Contexto Institucional e Histórico da Recuperação Judicial
A Lojas Marabraz formalizou seu pedido na 3ª Vara de Falências e Recuperações Judiciais de São Paulo no sábado (25), buscando proteger seu patrimônio e viabilizar a continuidade dos negócios após meses de pressão financeira, enquanto a Casas Bahia seguiu o mesmo caminho na mesma unidade judicial, após divulgar prejuízo histórico de mais de R$ 10 bilhões no último trimestre e o encerramento de 298 pontos de venda.

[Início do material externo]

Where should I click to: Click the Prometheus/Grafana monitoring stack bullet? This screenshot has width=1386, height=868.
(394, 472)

O enquadramento legal adotado por ambas as empresas reflete uma estratégia comum de contenção de danos em um cenário marcado pela instabilidade macroeconômica, alta da Selic e desaceleração do consumo, que têm afetado profundamente o desempenho do varejo nacional nos últimos anos.

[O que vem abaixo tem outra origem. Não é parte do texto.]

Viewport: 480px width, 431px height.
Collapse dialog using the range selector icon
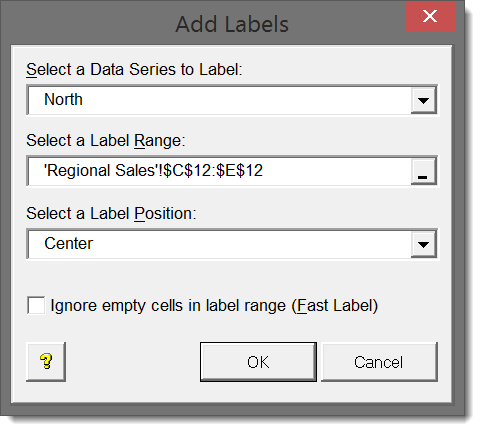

As dívidas somam R$ 17,44 bilhões entre Marabraz e Casas Bahia, evidenciando a magnitude da crise no varejo brasileiro.
Repercussão Jurídica e Posicionamentos Institucionais
As autoridades judiciais já acataram os pedidos com a abertura formal dos processos, concedendo prazo para apresentação de planos de recuperação que devem contemplar reestruturação de débitos, ajustes operacionais e eventuais venda de ativos para quitação parcial das obrigações.
Enquanto Nasser Fares, diretor da Marabraz, declarou que a empresa permanece em operação com foco na preservação de empregos e relações comerciais, executivos da Casas Bahia reforçaram a necessidade de medidas corretivas para garantir a viabilidade futura sem prejuízo à força-tarefa produtiva.